*** Opening PROVIDED DATA ***

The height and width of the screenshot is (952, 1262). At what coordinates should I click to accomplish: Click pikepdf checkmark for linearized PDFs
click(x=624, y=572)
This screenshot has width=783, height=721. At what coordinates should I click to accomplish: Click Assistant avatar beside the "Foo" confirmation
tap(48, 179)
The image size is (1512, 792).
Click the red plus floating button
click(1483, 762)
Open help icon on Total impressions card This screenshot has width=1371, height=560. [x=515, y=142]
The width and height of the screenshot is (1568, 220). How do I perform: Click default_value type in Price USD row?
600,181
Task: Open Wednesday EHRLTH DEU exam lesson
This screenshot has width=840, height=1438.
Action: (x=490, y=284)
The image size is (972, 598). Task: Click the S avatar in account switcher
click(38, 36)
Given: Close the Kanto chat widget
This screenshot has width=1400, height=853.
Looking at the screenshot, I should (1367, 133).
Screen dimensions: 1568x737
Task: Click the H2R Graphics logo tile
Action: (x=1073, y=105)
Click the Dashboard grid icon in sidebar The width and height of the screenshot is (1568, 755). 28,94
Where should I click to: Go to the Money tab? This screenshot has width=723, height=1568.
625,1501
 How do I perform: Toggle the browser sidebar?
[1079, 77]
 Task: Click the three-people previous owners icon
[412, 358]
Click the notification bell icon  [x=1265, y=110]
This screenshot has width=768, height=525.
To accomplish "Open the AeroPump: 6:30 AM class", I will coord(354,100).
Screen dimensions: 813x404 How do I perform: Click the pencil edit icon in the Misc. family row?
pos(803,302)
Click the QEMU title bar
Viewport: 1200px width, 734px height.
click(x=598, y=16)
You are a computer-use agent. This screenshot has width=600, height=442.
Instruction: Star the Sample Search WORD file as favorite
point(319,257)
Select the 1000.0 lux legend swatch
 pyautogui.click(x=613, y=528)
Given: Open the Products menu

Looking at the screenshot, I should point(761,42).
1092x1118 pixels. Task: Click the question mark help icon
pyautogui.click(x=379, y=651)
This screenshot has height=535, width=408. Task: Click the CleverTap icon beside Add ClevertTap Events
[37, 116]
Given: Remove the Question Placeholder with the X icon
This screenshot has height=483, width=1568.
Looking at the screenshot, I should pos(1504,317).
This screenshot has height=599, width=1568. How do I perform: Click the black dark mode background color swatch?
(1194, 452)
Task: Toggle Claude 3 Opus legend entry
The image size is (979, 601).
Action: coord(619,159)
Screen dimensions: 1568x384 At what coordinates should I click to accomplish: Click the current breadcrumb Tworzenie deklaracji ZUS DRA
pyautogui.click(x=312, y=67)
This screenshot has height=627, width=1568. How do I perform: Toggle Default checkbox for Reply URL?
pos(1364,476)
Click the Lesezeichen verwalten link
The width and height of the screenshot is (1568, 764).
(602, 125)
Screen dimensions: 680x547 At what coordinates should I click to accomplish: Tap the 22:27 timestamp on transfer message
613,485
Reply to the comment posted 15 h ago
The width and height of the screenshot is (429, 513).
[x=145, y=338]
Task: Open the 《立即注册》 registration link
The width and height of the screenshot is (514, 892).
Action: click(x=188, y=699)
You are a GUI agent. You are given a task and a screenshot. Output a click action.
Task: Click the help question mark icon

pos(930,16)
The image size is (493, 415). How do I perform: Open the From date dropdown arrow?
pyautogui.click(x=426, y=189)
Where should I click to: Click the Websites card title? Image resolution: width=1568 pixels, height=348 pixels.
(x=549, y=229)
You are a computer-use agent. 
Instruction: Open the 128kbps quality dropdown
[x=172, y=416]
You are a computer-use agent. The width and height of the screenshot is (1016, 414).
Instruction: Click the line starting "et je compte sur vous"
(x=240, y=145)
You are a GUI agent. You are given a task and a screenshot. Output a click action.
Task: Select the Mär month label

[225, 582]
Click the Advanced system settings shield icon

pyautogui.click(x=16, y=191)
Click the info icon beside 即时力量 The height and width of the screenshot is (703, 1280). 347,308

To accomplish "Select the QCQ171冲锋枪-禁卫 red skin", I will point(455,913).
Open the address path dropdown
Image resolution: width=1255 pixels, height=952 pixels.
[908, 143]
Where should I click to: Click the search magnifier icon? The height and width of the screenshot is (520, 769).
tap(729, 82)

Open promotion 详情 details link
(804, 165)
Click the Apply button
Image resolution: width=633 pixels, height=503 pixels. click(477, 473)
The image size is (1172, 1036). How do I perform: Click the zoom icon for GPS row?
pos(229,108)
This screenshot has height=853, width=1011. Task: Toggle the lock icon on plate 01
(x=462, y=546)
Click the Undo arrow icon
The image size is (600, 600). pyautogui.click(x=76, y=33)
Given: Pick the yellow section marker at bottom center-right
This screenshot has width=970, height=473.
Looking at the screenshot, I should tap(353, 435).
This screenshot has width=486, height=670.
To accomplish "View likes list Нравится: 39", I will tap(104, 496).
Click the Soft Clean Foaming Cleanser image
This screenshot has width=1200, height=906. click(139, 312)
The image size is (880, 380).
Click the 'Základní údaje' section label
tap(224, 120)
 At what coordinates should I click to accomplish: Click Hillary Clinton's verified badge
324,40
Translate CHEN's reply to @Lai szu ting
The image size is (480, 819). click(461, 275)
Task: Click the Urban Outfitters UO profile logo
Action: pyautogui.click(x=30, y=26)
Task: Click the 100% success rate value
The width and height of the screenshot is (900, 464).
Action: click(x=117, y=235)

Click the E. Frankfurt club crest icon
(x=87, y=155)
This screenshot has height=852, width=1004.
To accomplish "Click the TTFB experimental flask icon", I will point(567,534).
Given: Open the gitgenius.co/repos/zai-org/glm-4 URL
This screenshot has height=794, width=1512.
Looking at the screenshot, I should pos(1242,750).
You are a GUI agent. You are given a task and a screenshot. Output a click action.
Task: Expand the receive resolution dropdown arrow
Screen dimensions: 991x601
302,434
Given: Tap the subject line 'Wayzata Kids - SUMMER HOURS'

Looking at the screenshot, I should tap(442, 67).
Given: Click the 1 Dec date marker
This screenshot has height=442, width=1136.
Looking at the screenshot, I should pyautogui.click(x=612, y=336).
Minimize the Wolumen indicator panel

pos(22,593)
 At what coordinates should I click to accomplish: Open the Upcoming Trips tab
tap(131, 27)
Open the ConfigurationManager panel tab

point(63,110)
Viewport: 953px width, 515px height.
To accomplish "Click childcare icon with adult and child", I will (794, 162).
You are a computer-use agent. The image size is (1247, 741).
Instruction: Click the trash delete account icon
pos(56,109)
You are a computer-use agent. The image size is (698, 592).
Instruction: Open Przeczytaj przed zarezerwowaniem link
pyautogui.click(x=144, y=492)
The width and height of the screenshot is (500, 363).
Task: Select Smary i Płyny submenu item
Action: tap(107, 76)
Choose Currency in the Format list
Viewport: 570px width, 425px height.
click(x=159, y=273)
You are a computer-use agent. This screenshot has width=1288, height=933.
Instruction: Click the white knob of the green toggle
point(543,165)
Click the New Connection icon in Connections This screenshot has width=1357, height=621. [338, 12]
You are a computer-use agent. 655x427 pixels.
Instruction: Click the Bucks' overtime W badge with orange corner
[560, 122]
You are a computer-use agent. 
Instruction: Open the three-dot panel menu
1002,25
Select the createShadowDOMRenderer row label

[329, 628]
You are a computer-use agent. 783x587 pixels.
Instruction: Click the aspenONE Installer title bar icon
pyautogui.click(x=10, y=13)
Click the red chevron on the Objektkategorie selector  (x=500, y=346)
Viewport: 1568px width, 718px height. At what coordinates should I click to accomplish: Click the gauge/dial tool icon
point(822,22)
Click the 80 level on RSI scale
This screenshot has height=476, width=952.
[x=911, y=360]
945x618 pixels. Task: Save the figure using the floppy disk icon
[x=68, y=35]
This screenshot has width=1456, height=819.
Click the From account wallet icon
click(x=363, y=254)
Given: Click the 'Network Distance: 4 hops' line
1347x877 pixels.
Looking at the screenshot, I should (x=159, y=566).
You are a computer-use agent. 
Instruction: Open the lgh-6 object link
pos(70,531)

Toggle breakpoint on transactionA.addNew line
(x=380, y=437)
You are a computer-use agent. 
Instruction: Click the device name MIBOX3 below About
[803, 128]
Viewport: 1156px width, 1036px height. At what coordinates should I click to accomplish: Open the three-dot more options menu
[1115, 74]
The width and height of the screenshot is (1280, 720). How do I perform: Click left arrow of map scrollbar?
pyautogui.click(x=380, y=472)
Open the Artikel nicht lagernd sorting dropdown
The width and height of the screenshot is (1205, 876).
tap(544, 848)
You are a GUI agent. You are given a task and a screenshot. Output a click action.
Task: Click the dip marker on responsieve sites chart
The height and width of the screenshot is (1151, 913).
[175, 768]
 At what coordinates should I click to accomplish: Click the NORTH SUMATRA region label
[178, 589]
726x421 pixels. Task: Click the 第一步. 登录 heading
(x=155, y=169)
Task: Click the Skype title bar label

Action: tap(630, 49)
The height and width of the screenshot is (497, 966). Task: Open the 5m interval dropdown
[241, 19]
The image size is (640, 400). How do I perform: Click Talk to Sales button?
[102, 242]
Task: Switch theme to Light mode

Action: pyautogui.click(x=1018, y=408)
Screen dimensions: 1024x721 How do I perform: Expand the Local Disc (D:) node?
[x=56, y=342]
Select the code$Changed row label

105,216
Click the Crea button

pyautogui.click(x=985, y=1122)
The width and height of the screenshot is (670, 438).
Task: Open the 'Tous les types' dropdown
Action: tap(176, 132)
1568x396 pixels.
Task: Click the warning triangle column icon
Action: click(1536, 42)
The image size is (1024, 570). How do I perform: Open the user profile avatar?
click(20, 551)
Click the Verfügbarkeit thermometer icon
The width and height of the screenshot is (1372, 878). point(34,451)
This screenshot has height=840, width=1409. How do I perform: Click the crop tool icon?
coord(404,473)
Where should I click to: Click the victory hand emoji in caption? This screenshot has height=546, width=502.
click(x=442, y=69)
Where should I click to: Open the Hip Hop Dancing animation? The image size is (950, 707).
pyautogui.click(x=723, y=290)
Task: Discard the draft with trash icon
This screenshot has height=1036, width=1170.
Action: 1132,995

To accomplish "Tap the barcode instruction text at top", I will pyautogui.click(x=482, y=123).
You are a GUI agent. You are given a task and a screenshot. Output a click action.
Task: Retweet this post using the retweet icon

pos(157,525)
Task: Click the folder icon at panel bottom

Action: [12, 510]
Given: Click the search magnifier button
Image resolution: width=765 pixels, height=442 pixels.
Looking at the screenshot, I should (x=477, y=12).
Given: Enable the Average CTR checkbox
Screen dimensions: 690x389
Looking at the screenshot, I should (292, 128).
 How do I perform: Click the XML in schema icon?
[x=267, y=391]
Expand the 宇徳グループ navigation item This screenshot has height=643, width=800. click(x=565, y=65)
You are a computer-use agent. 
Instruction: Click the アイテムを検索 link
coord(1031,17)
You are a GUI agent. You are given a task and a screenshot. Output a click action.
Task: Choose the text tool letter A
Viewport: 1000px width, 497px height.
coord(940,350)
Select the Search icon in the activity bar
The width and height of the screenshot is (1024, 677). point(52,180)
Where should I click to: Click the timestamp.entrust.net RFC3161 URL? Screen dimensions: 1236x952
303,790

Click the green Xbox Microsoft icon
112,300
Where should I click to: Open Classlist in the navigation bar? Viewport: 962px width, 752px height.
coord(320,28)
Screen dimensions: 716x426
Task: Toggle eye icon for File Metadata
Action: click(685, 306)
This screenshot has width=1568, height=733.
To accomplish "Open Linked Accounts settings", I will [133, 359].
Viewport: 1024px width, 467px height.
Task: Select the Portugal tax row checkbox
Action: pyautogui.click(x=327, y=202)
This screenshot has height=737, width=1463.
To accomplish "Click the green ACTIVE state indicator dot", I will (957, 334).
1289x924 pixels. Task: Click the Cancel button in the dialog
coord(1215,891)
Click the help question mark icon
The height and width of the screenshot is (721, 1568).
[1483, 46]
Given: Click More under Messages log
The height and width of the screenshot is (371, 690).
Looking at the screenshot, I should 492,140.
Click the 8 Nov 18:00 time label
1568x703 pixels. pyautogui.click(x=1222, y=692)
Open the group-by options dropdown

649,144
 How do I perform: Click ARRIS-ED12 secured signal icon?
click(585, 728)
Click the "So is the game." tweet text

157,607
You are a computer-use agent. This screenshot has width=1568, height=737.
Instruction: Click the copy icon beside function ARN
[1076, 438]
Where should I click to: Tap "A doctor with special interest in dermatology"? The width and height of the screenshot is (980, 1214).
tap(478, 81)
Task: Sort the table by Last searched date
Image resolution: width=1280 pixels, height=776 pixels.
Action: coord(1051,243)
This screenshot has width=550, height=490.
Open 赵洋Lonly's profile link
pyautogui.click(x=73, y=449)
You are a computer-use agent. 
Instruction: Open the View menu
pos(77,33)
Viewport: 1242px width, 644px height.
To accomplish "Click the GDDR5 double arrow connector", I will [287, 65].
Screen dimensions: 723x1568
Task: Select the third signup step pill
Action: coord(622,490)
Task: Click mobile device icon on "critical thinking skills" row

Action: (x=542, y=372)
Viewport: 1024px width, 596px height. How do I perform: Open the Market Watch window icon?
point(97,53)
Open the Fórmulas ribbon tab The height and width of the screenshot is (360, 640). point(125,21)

*** Closing PROVIDED DATA ***

◆ **ABOUT THIS TASK**
Above are the entries; copy out every line among them that contains the word "Choose".

◆ **EXERCISE ANSWER**
Choose Currency in the Format list
Task: Choose the text tool letter A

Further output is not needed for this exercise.